*** Begin section ***

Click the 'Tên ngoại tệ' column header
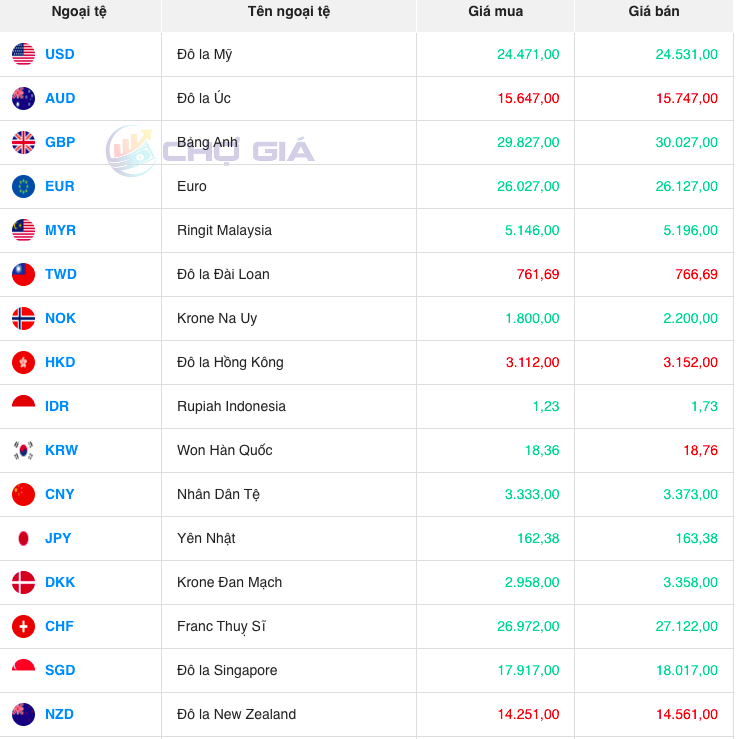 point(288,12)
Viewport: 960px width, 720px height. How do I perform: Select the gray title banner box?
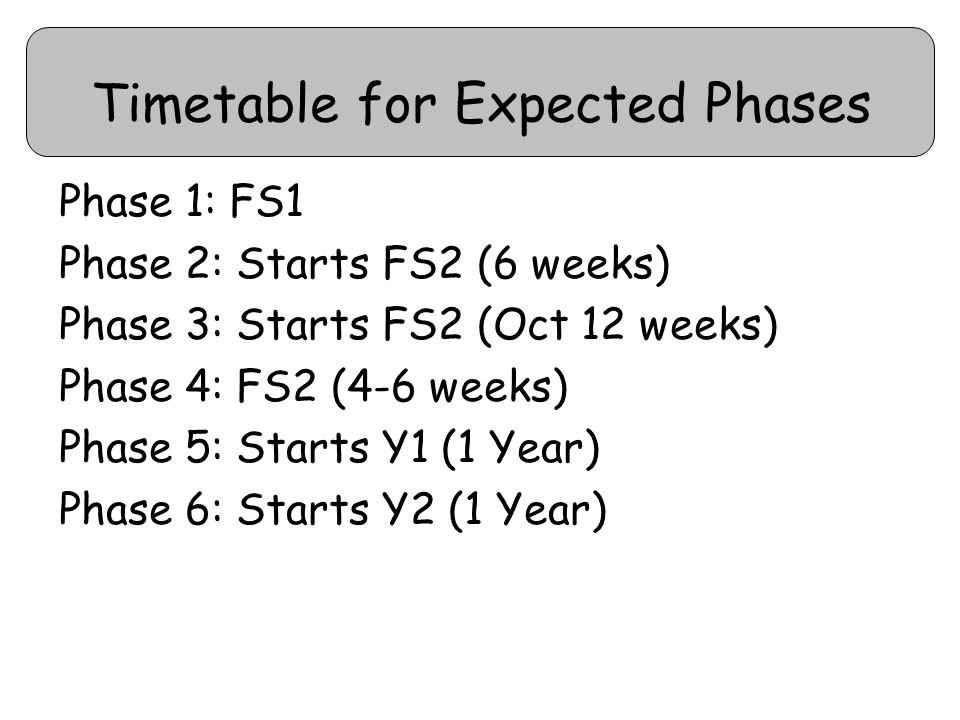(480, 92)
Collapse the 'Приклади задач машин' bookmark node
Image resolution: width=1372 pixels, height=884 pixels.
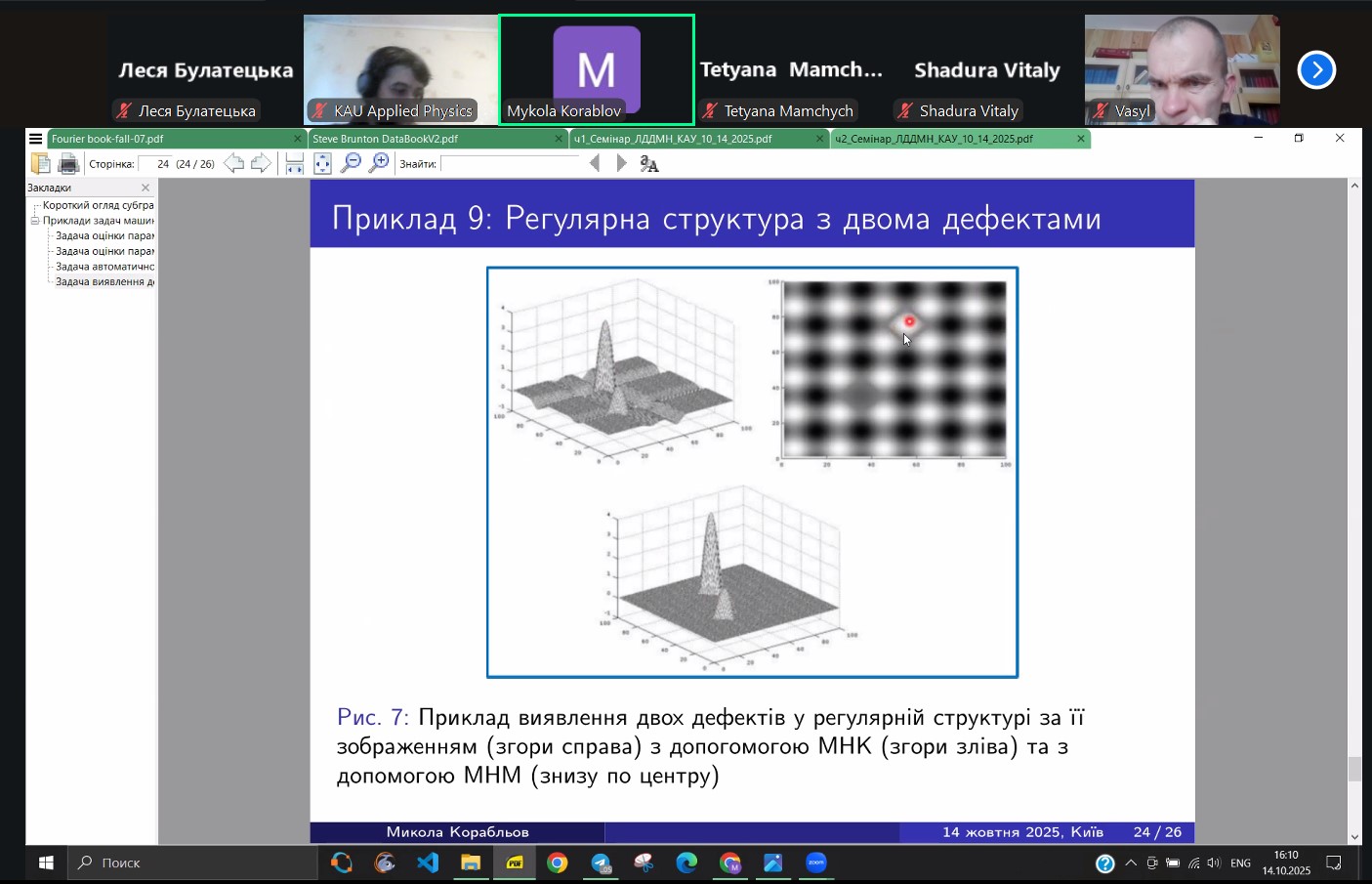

*** End section ***

TASK REQUIREMENTS ->
The required answer is an exact copy of the lines from the one containing "Viewport: 960px width, 720px" through the last line of the material, with the pictures removed.

WRITTEN ANSWER ->
Viewport: 960px width, 720px height. How do I perform: Select the gray title banner box?
(480, 92)
Collapse the 'Приклади задач машин' bookmark node
Image resolution: width=1372 pixels, height=884 pixels.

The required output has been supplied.